В данном разделе приводятся примеры настройки проводного (коммутаторы) и беспроводного (контроллеры Wi-Fi точек доступа) сетевого оборудования для обеспечения авторизации клиентов по протоколам семейcтва 802.1Х.
Обращаем ваше внимание, что нижеприведенные примеры сделаны безотносительно используемой вами системы авторизации (WNAM, ISE, FreeRADIUS и т.п.). Оборудование должно быть настроено в соответствии с рекомендациями и документацией вендора (ссылки по возможности приводим).

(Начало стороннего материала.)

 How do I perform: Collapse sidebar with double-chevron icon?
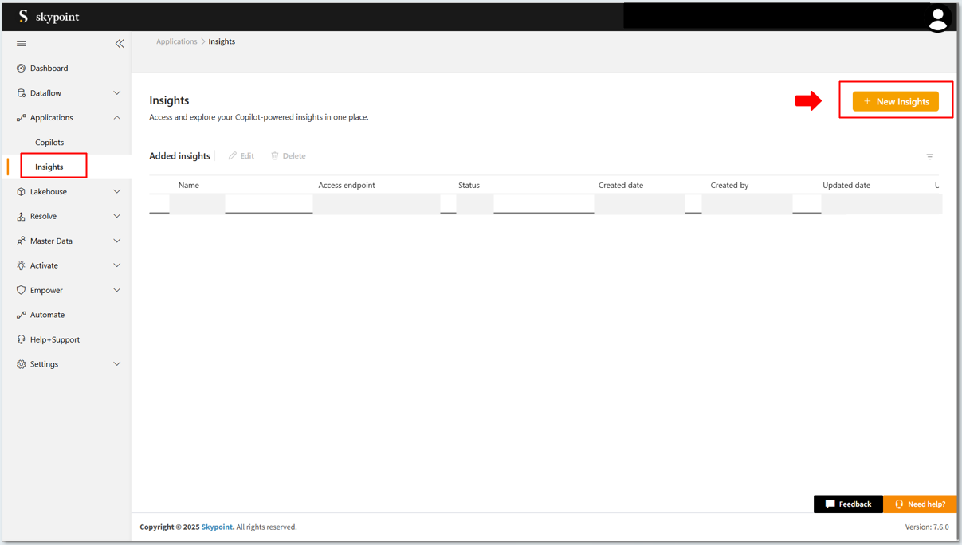coord(120,44)
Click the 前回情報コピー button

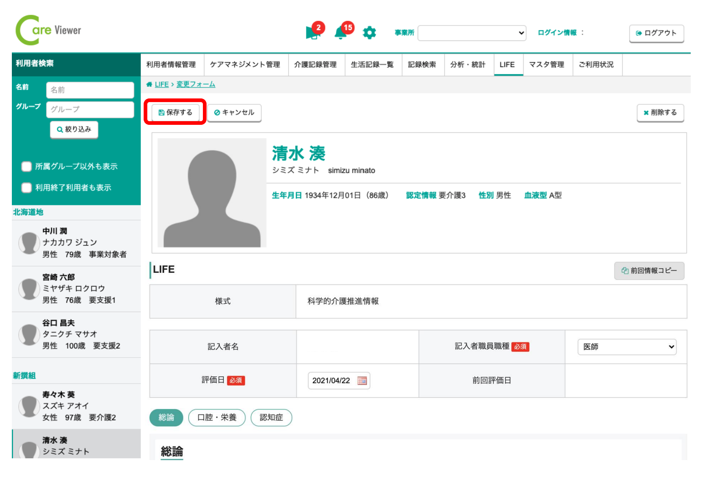[x=649, y=271]
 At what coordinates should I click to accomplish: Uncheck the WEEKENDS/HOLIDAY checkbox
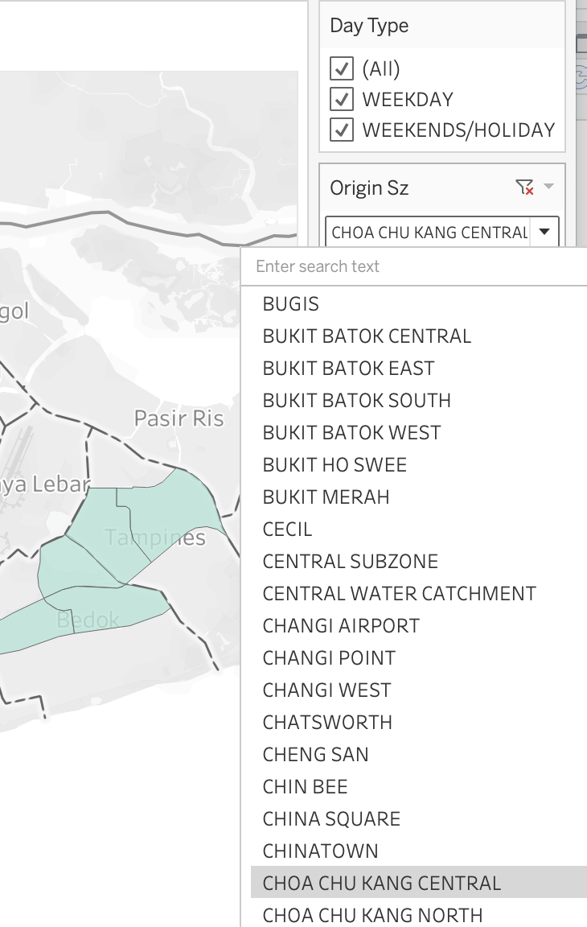(342, 130)
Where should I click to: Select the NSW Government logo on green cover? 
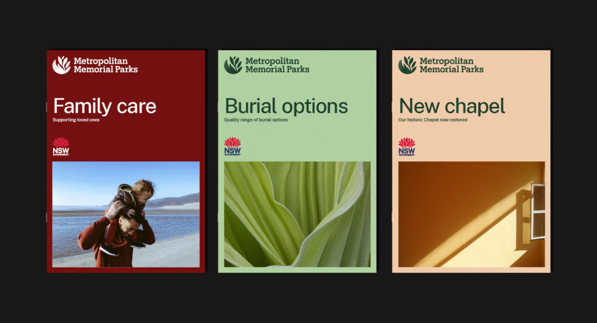(x=233, y=147)

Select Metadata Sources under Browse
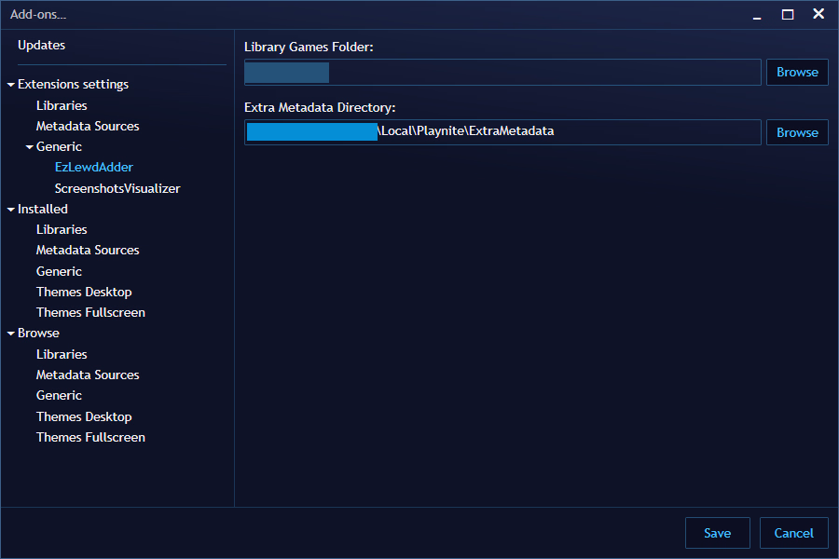[x=88, y=375]
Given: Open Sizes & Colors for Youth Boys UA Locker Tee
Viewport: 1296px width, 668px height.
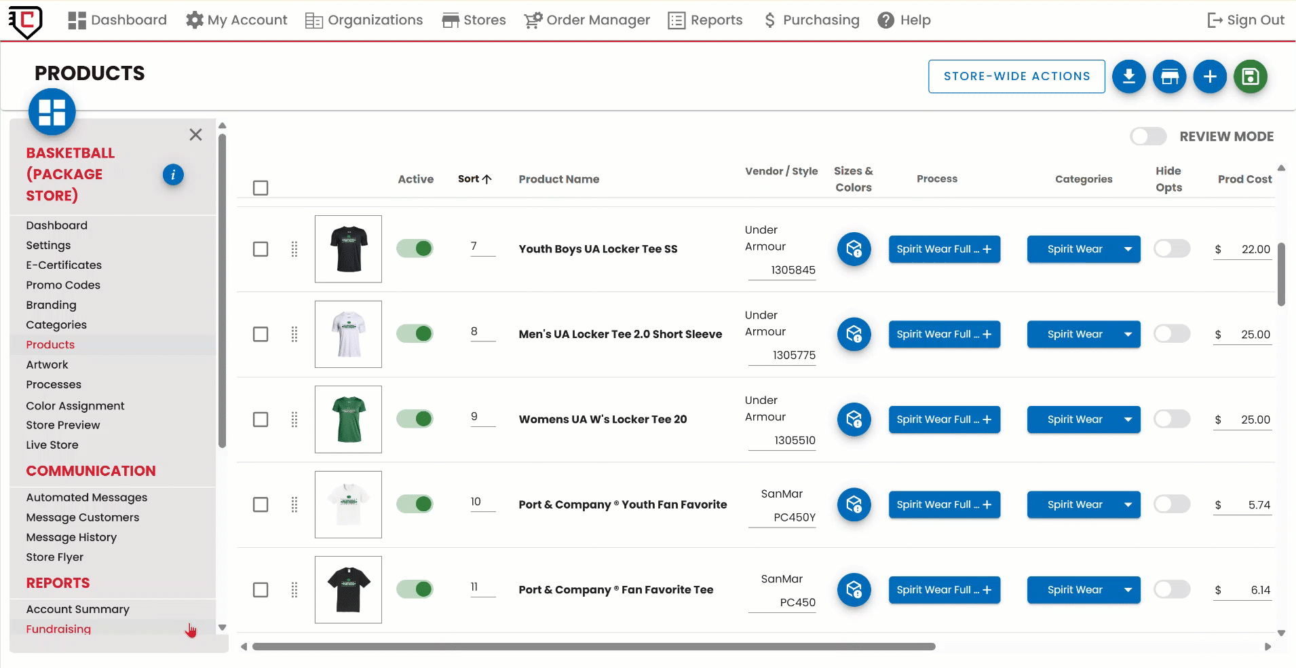Looking at the screenshot, I should (x=854, y=249).
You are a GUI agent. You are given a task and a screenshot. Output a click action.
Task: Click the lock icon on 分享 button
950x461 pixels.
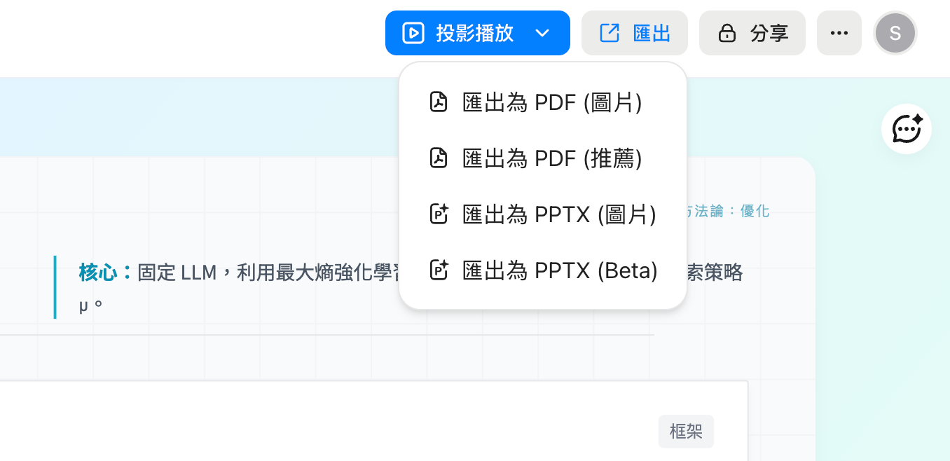point(729,32)
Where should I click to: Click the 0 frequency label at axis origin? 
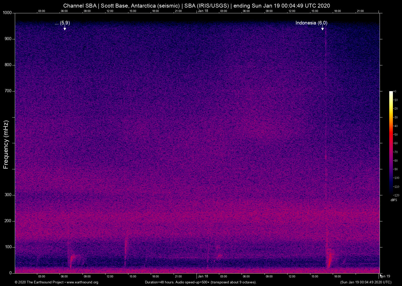10,273
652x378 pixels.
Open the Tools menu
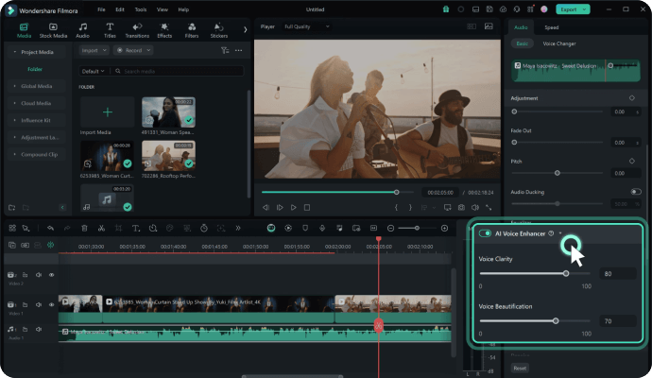(x=140, y=9)
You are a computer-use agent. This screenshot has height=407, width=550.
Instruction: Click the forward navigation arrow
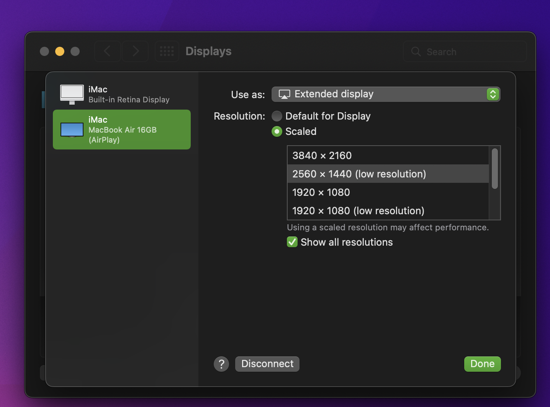[135, 51]
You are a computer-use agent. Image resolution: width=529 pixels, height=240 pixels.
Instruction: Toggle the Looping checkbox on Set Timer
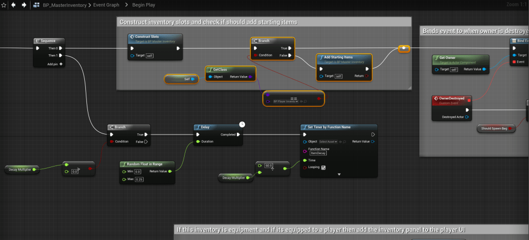323,168
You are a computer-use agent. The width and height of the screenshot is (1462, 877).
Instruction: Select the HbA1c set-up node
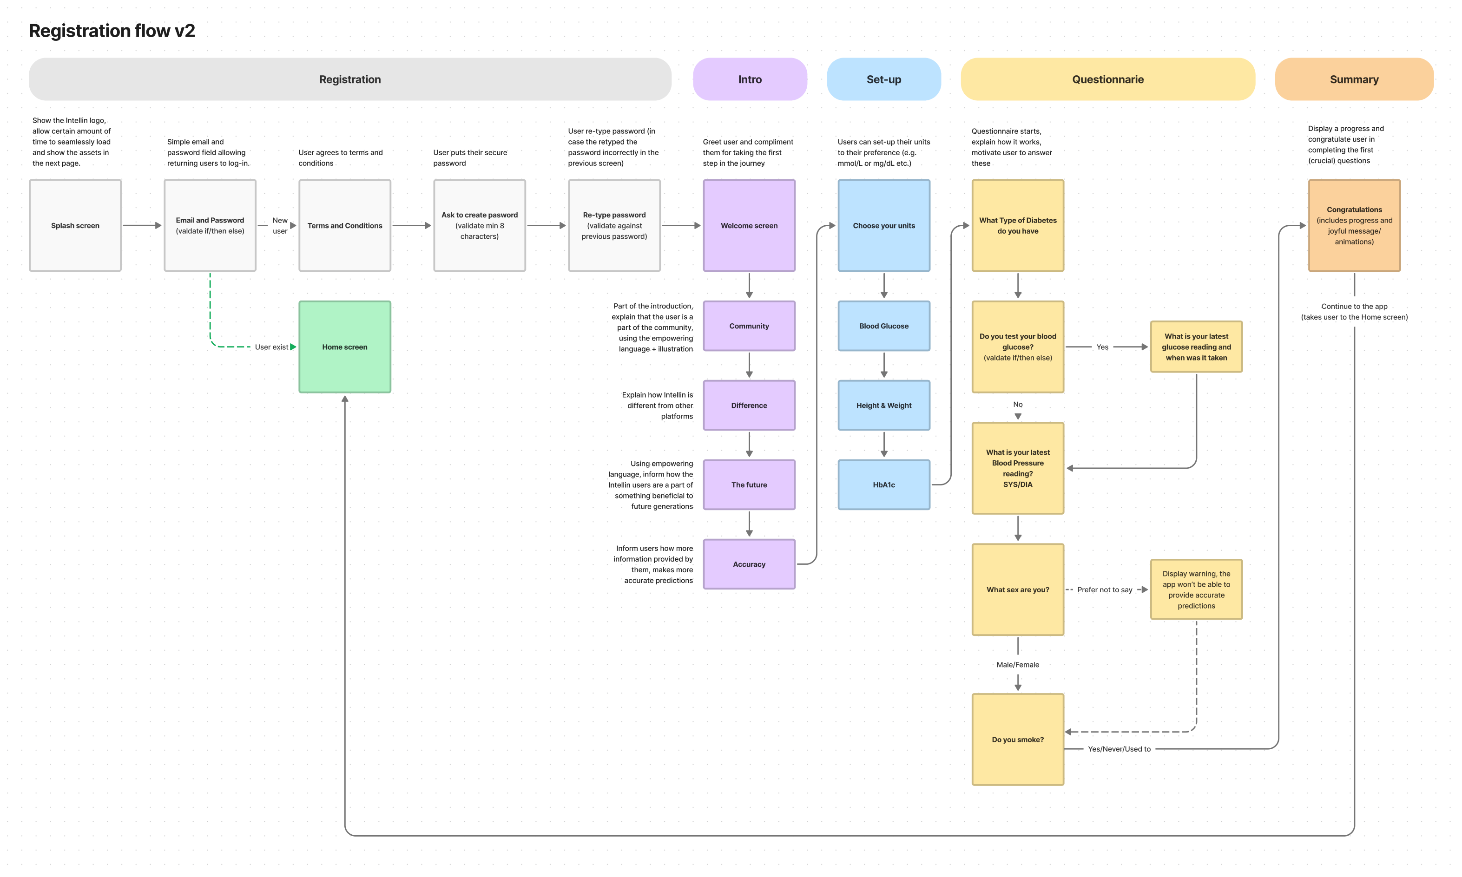(883, 483)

Обращаем ваше особое внимание, что никакая 802.1Х авторизация (по доменной учётной записи РЕАР, по клиентскому сертификату EAP-TLS) в принципе не сможет работать до тех пор, пока на стороне сервера WNAM 2 вы не сформируете удостоверяющий центр в составе корневого (подчиненных) доверенных сертификатов типа "СА", и сертификата сервера WNAM типа "SERVER" (с ключом). Пожалуйста, изучите документацию на этот счёт. |
При работе авторизации по протоколам 802.1Х участвующему в работе сетевому устройству (NAS) глубоко безразлично, а какой именно метод авторизации вы применяете. Реальное согласование метода (PEAP, EAP-TLS) и обработку данных (сертификаты, параметры шифрования, пароли т.п.) проводят между собой WNAM и клиентское устройство (суппликант). Коммутатор (или контроллер + точка доступа) не делают ничего, кроме перекладывания данных из кадров типа EAPOL в RADIUS атрибуты типа EAP-Message, и обратно, с должной фрагментацией. Только на самом последнем шаге, получении сетевым устройством ответа Access-Accept, производится назначение VLAN, ACL, сбор MS-MPPE атрибутов и т.п. для окончательного допуска устройства в сеть.